▶ **AIM OF THE EXERCISE**
Spot each line in the records below where the word "with" occurs, then copy it.

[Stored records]

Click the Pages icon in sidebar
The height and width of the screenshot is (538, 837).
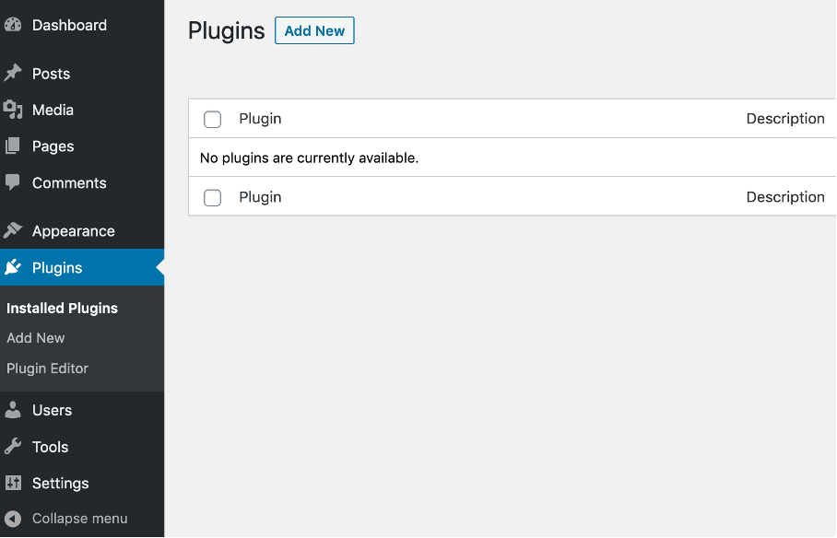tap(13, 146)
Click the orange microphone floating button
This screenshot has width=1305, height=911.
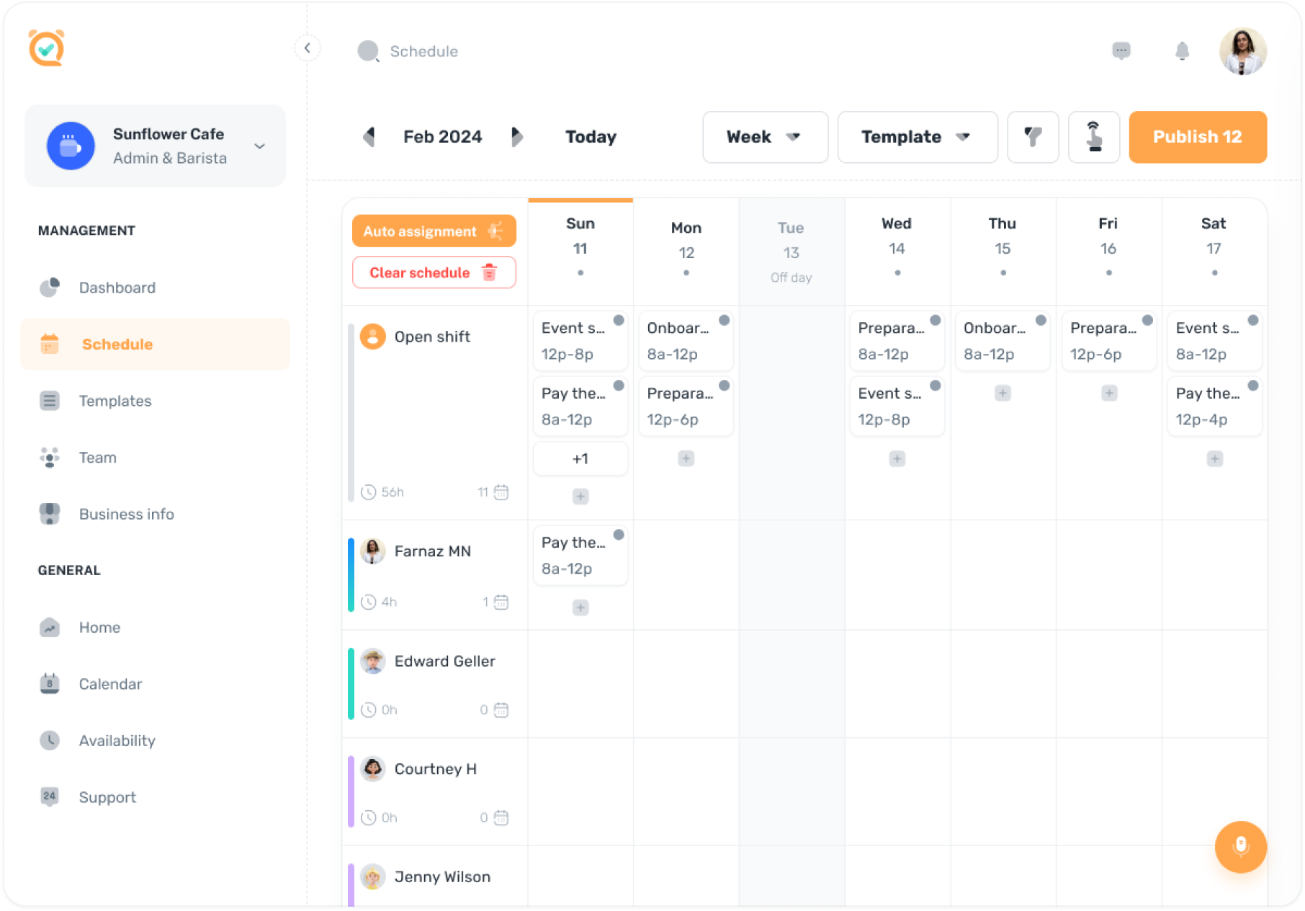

...

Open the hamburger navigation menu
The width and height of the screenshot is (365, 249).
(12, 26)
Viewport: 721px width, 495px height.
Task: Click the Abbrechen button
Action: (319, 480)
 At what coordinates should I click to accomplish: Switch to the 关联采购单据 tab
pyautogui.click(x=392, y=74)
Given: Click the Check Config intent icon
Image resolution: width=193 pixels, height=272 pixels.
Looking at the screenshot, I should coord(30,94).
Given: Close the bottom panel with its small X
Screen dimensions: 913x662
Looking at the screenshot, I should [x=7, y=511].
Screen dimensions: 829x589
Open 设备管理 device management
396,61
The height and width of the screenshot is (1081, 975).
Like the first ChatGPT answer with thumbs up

==

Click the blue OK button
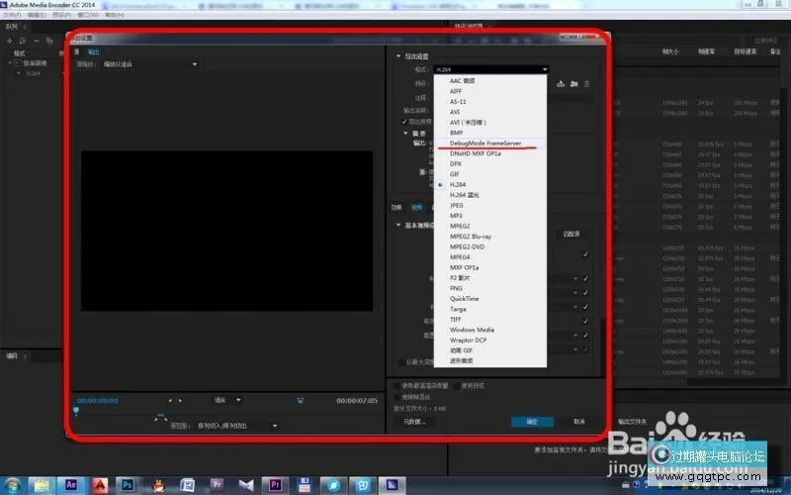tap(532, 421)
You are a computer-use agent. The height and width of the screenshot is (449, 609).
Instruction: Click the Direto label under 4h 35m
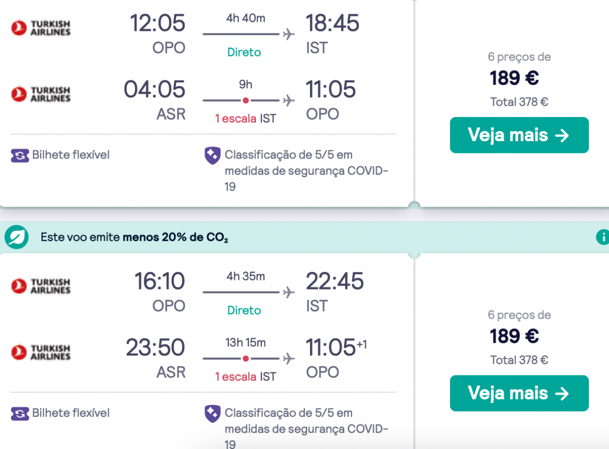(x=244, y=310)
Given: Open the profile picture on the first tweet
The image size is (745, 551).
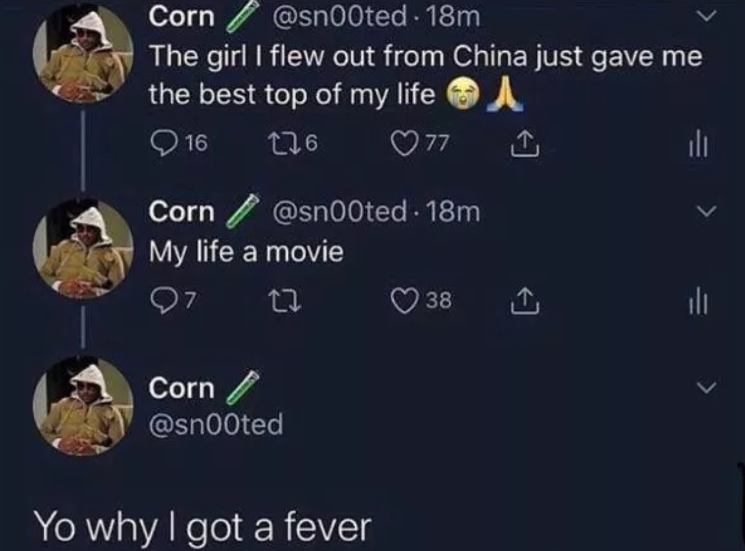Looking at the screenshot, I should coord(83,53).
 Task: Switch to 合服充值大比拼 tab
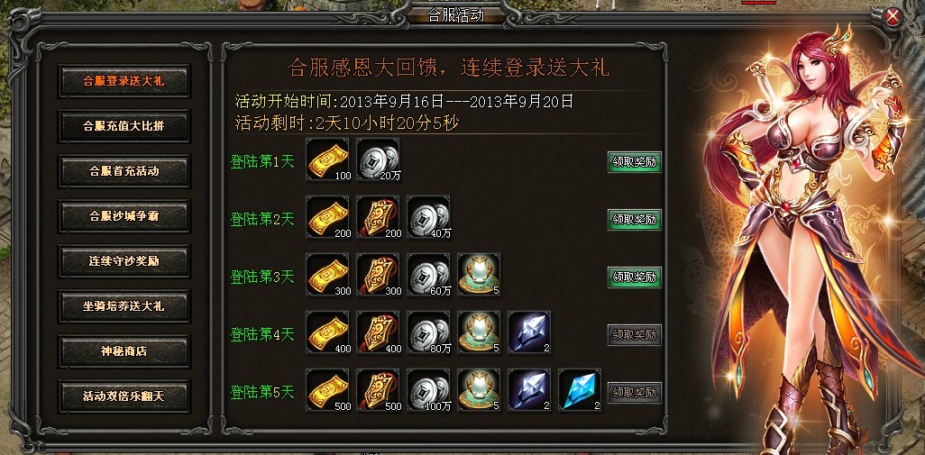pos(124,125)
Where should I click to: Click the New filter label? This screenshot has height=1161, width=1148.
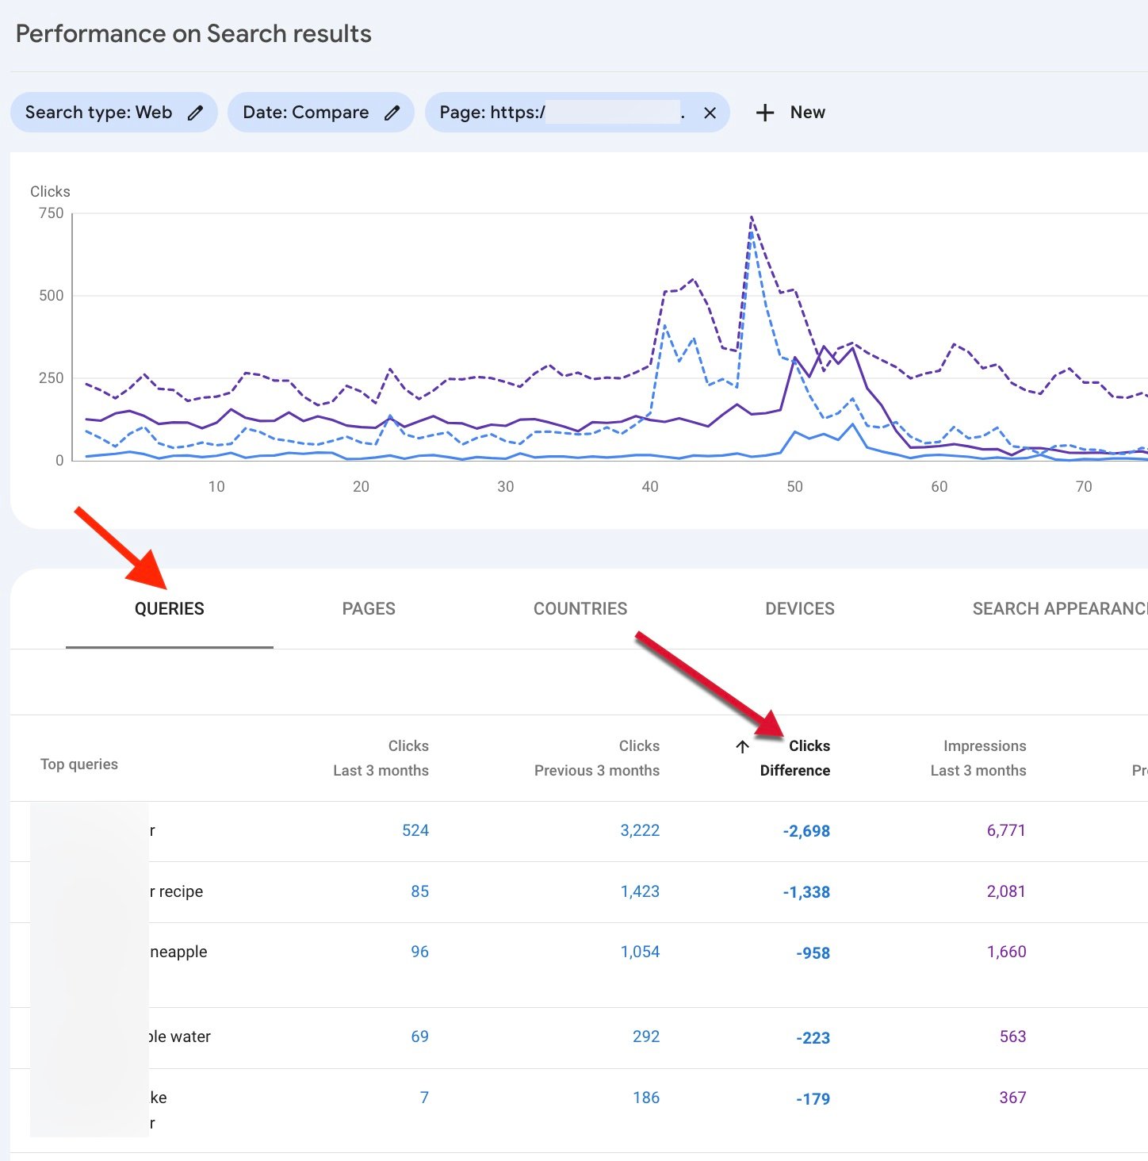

▶ **THE ANSWER**
Given: Close the bottom panel with its small X
Like the first ChatGPT answer with thumbs up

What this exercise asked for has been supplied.